Inductive variants (e.g. in charging cradles for mobile phones and small electronic devices) are the most widespread with efficiency levels of over 90 percent, several hundred watts of charging power, and ranges of typically a few centimeters to a few meters. Capacitive coupling, on the other hand, is of little practical significance.

Electromagnetic power transmission basically works like transmitting radio signals with electromagnetic waves. Although that allows vast transmission distances, it reduces the efficiency level considerably. One of the distant future projects, for example, is power supply from space via laser.

Acoustics for implants

Mechanical power transmission uses sound or vibration waves, which a receiver converts into electricity using piezoelectric or triboelectric effects.

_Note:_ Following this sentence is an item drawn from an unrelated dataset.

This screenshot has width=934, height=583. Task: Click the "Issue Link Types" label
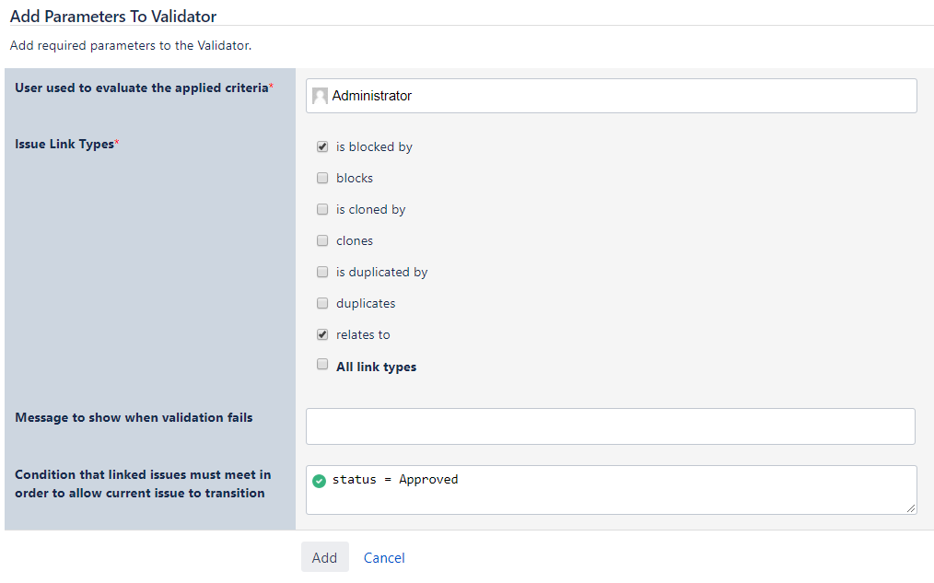[64, 144]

While piezo elements generate a voltage when force is applied, the triboelectric variant only requires contact with another material with a different electron affinity. When the two are separated again, the difference in charge creates a voltage. Pulsed ultrasound sources, for example, ensure the rapid sequence.

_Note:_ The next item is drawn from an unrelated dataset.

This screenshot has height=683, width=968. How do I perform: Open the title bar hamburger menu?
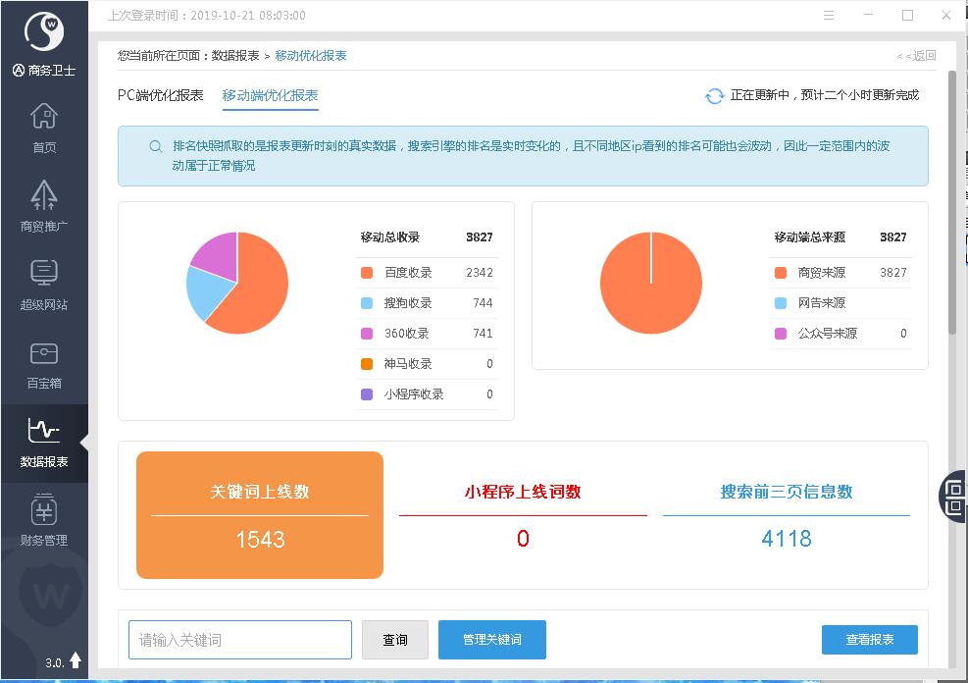point(830,16)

Despite low efficiency levels and power levels in the milliwatt range, this method is attracting a great deal of attention, particularly in medical technology. After all, it is the safest and therefore predestined as a power supply, especially for implants. In addition, ultrasonic waves in particular penetrate liquids, body tissue and metal housings more easily than electromagnetic waves.

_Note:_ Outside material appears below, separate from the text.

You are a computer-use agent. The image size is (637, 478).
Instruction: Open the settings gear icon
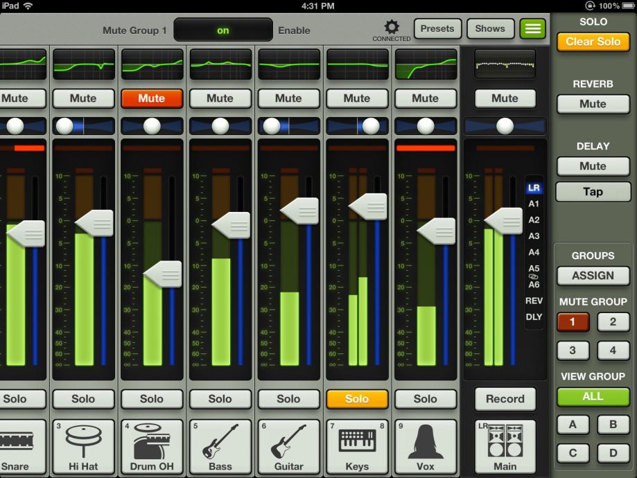(392, 27)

Ultrasound drives nanogenerators

Last year, researchers from the South Korean Sungkyunkwan University presented ultrasound-driven triboelectric nanogenerators (TENG) for implantable medical devices. According to the scientists, the generator implanted in pig tissue at a depth of five millimeters generates 156 microamps at up to 2.4 volts.

The Belgian research center Imec for nano- and microelectronics, together with the Delft University of Technology, have also developed an ultrasound-driven power supply as part of the ERC-funded project “Intranet of Neurons”. It consumes less than half the electricity of other systems.

The scientists rely on a unique adiabatic drive technology that follows the concept of global charge redistribution (GCR). Adiabatic systems are highly efficient since they do not exchange thermal energy with the environment.

Unlike conventional adiabatic methods, the Imec approach does not require external capacitors to redistribute the charges. This task is performed by the parasitic capacitors of the ultrasonic transducer array.

The 65 nm CMOS chip has a fully integrated 116×116 micrometer driver unit that saves 69 percent of the power consumption of conventional class D amplifiers.

For use in vivo, beam steering up to angles greater than 45 degrees is critical in order to maximize power output and compensate for micromovements and misalignments of the brain (as occur, for example, during operations and breathing). With the introduction of a beam steering controller, the Imec GCR system enables beam steering of up to 53 degrees.